Plasczyk gave The Southerner a copy of an email that circulated in March 2011 among the parents of Inman eighth graders who were to become the second class at Grady to choose academies. The email, written by a parent, urged other parents to encourage their children to choose the C&J academy.

“There are really only two options,” the parent wrote. “A college-prep track with other Inman students in Communications or ‘Other.’”

The parent wrote that her neighbor, an unnamed teacher at Grady, said C&J and the BS&E academies were the only two that Inman students should consider.

“He said the other two academies are where the non-Inman students go and they are very different from Inman students,” the parent wrote.

Although redistricting has made Inman the only feeder middle school for Grady, clear racial and socioeconomic divisions persist between the academies. Overall, Grady is 71 percent non-white. The C&J academy, however, is 64 percent white.

Just seven precent of L&L students are white.

Van Atta noticed the differences during the first year of the academies in particular.

“It was like, ‘Wow,’” Van Atta said. “Suddenly in a school where it was not 98 percent free or reduced lunch, our academy had 98 percent free or reduced lunch.”

Junior Sam Heller, who attended Inman and was among the first class to select an academy, started his freshman year in the PP&J academy. He said he chose the academy based on his interest in politics.

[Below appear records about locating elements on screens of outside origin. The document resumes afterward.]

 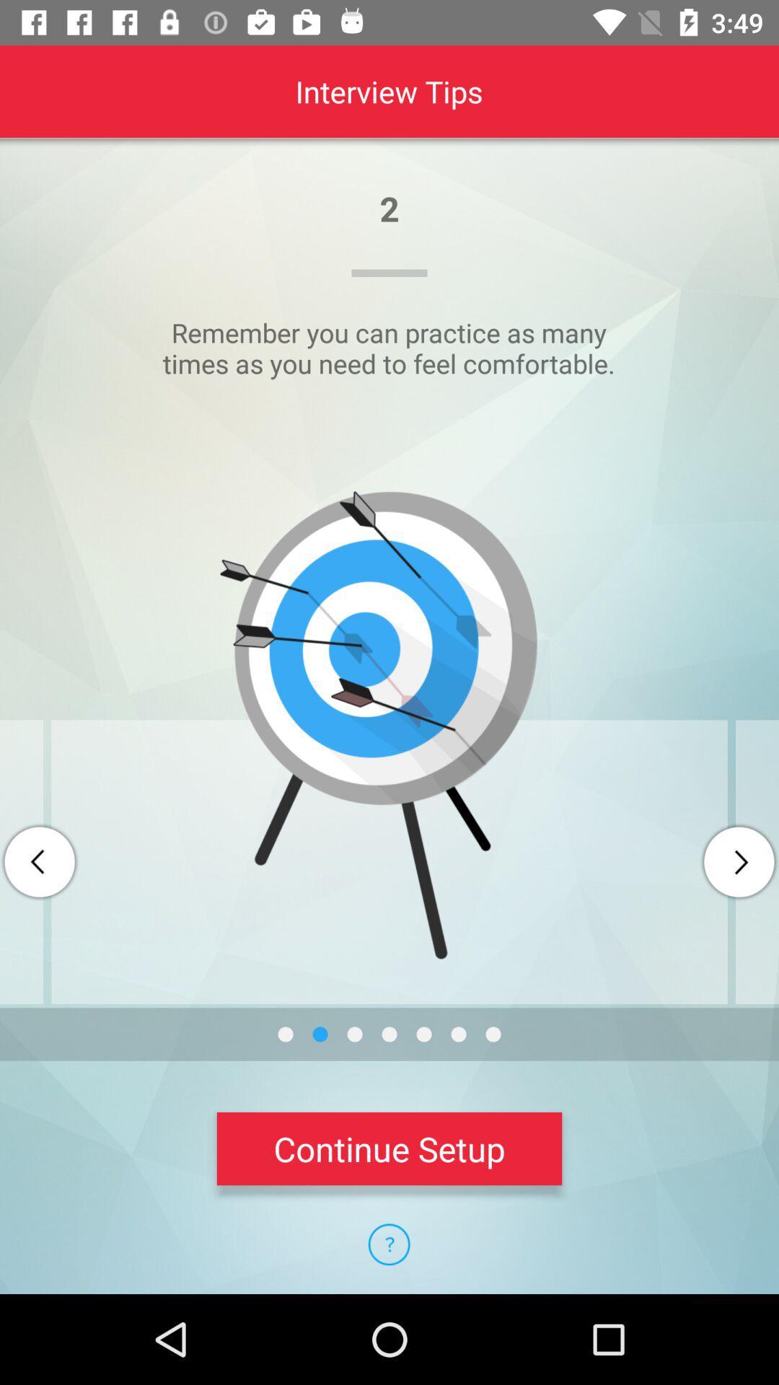 I want to click on next page, so click(x=739, y=862).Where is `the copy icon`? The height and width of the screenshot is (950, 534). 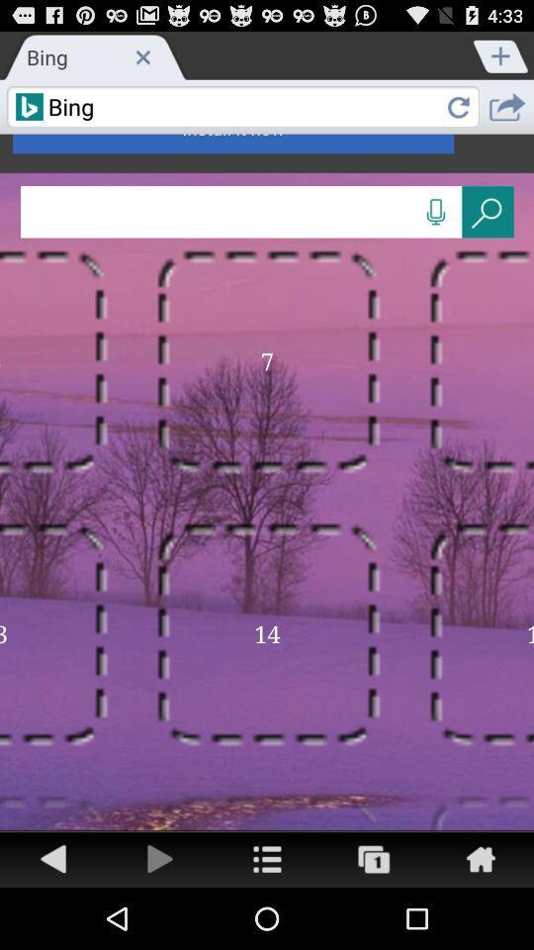 the copy icon is located at coordinates (374, 918).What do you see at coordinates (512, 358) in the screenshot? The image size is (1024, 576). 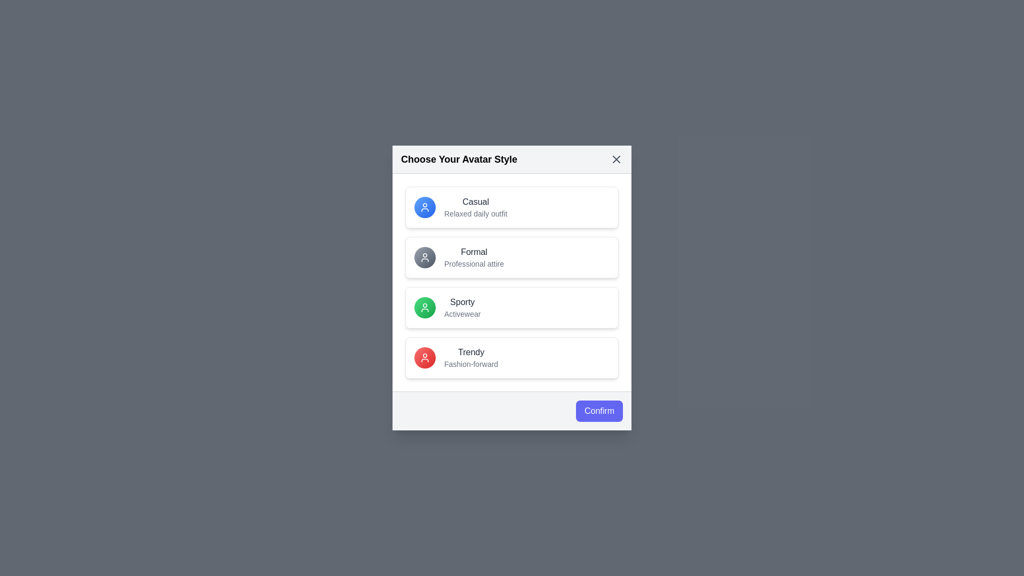 I see `the avatar with style Trendy` at bounding box center [512, 358]. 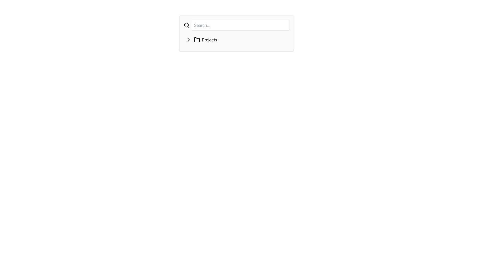 What do you see at coordinates (188, 39) in the screenshot?
I see `the right-pointing chevron icon within the collapsible navigation item next to the 'Projects' label` at bounding box center [188, 39].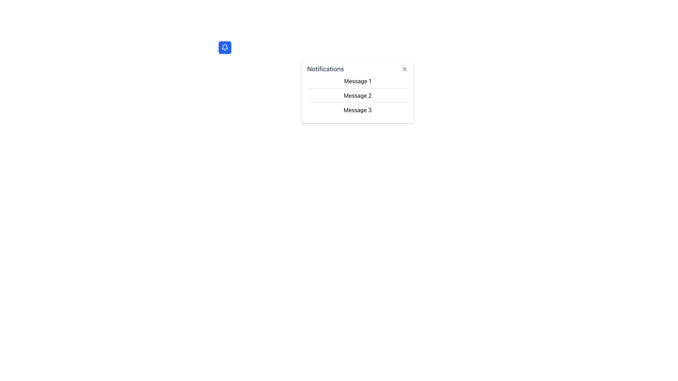 The width and height of the screenshot is (678, 381). I want to click on the close button located in the top-right corner of the notification card, so click(405, 69).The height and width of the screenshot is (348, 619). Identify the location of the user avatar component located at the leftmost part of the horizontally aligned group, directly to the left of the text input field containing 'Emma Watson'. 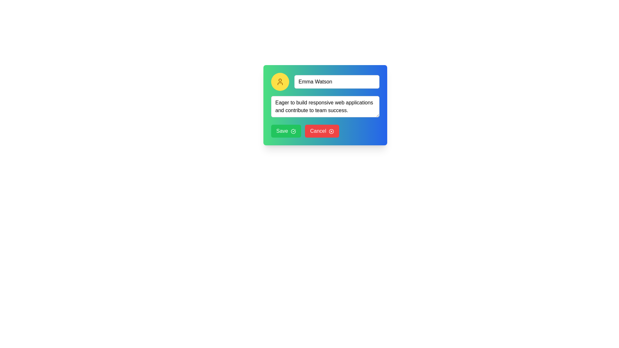
(280, 82).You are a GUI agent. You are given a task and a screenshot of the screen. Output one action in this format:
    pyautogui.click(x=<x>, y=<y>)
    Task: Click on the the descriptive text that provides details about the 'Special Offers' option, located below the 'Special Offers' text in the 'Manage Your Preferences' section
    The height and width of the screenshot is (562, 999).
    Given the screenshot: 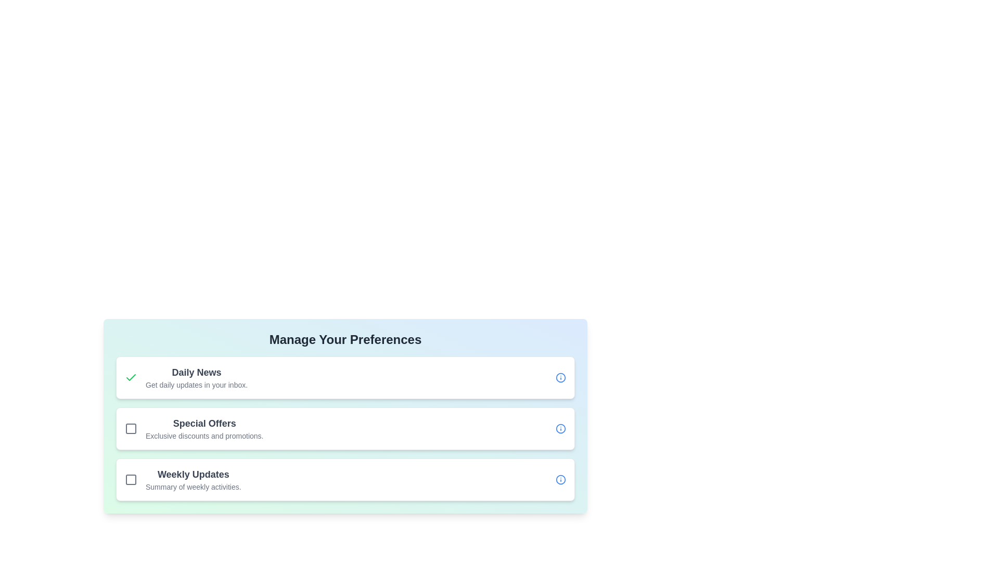 What is the action you would take?
    pyautogui.click(x=204, y=435)
    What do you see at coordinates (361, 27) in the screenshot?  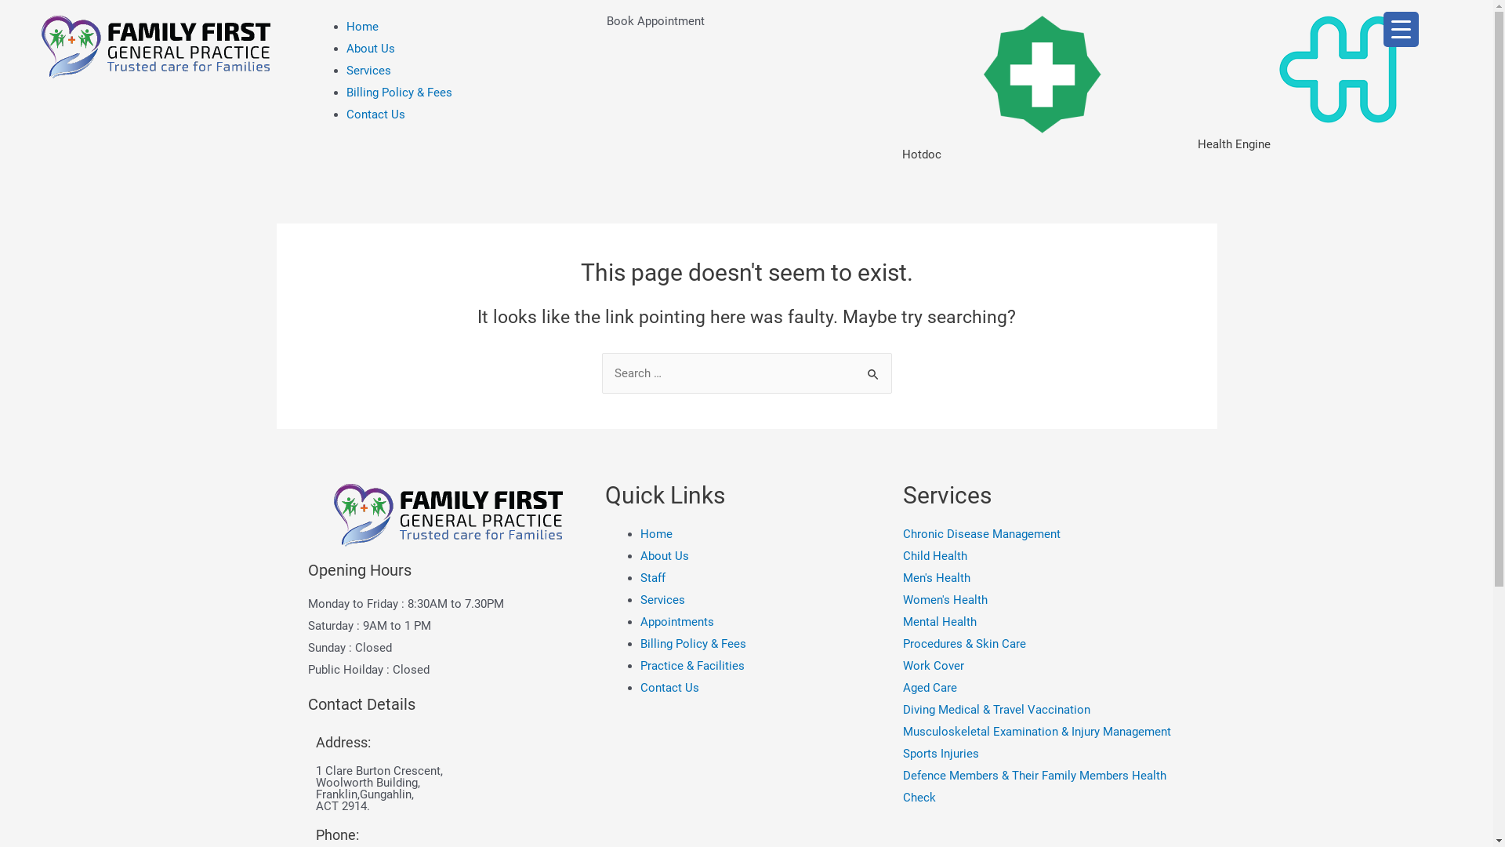 I see `'Home'` at bounding box center [361, 27].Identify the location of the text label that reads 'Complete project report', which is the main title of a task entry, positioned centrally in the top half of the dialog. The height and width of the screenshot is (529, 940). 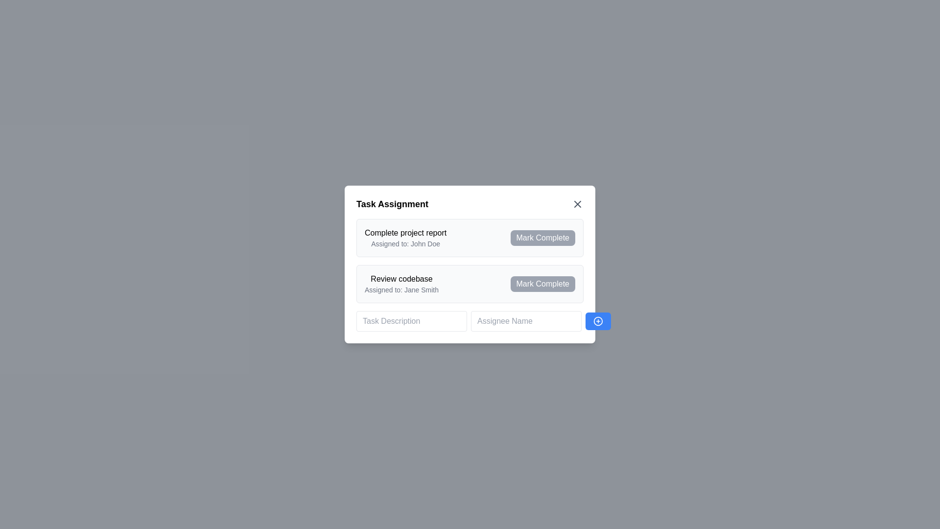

“I did not consult other people, so I didn’t figure out that literally everyone except me and like three other people [at Inman] were picking communications or technology,” Heller said.

Heller said he felt his core classes were unequal to the classes offered in other academies; to take accelerated math and honors courses, he had to go to a different academy. At the beginning of his sophomore year, he switched into the BS&E academy.

“I think if the administration had fairly apportioned students, the [Law and Leadership] academy could be much stronger,” Heller said.

MAKING PROGRESS

Although L&L lacks the pathway options of other academies, Plasczyk and academy teachers have offered students field trips, internships, college tours and guest speakers.

Sawyer, who hopes to open a business and sees the Law and Leadership academy as a good way to learn about the legal system as it relates to entrepreneurs, said field trips have expanded his horizons and put him in contact with legal professionals.

Van Atta said she is proud of the accomplishments of Law and Leadership students and appreciates that the academy model allows teachers to work with smaller groups of students. The academies, however, haven’t changed the way she does her job.

“All I know is, when kids walk through my door I educate them,” Van Atta said. “I don’t care who they are, what their income is. It doesn’t matter what the flavor of the month is in terms of education policy.”